The most fundamental question about a case like Walton is whether New York should adjudicate the case at all. I contend New York should not hear such a case. The reason New York should not hear the case is because New York has no right to apply its law to the facts. The knee-jerk reaction on the part of many readers at this point might be, "But Professor Cox, you are confusing adjudicative jurisdiction with legislative jurisdiction.7 The reason the New York court should hear the case is because it has personal jurisdiction over the defendant. The only question left is whose law should be applied."

There are many things I might like to say in response to such a reaction, and some of which I shall elaborate on in the course of this brief Essay. Here at the front, however, I wish to emphasize that my responses are deliberately designed to blur and in fact eliminate the artificially imposed distinction between what academics call personal jurisdiction and what they sometimes call jurisdiction to prescribe and at other times refer to as subject matter jurisdiction.8

For instance, regarding the insufficiency of doing business qua personal jurisdiction, I might wish to challenge the assumption that New York legitimately may bind a defendant for actions committed anywhere in the world on the basis of some paltry doing business within the territorial confines of New York state.9 Power to assert jurisdiction means power to bind, not literally, but via final judgment. New York's power to bind is only meaningful as power to apply law to the actions of the defendant. It is meaningless to discuss some abstract power over the person of the defendant as if such power exists in isolation from what the court will really do with the suit. If the defendant is before the court for decision on the merits, this necessarily means that there has been a determination, or perhaps more accurately an assumption, that it is proper for this court to bind the defendant by the law applied to the merits. I strongly challenge that assumption on Walton-type facts.

Similarly, regarding what might be viewed either as a subject matter or a personal jurisdiction problem, I might wish to explore what should happen when parties consent to the jurisdiction of New York courts to settle a Saudi Arabian dispute. How can party consent force the New York court system to expend resources on something outside its raison d'etre and for which it lacks competence to adjudicate?

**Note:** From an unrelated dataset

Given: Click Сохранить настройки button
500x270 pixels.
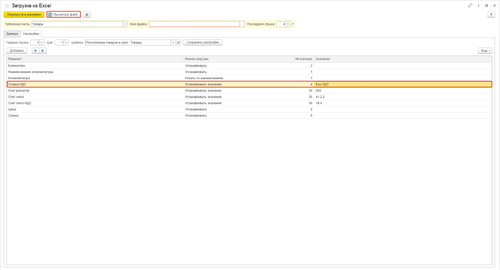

In other words, is not the New York court's jurisdiction over the parties a manifestation of its power to prescribe rather than an indication of the parties' waiver of personal jurisdiction rules?

Rather than elaborate now in the abstract on these deliberate blurrings of jurisdictional categories, I merely beg the reader's temporary indulgence if I seem to be confusing forms of jurisdiction. I do so only in an effort to take seriously the challenge of this Symposium. We are encouraged by Dean Dessem and the Symposium organizers to write "on a clean slate" regarding choice of law.10 If we were writing on a truly clean slate, we should seriously ask why New York would want to apply any law to a case like Walton. Neither of the parties is from the forum, nor did any of the litigation producing events occur there. Why not simply tell the parties to go away?

In fact, telling the parties to go away is my preferred solution to the dilemma of cases like Walton. A variant of it was one of the options considered by Professor Currie when he wrote his own article about the case.11 It is my belief Brainerd Currie did not adopt the approach of telling the parties to go away in Walton because he made the same mistake being made by most readers of this Article today. He assumed that jurisdiction had to be taken over at least some cases in which the forum had no interest.12 He thus accepted without sufficient questioning the personal jurisdiction "givens" of his day. He thus failed to write on a clean slate in this area. Although I will elaborate on my approach herein, let me emphasize two things now about my version of telling the parties to go away that distinguish it from related arguments by Professor Currie many years ago, on the one hand, and by Professor Kramer more recently, on the other.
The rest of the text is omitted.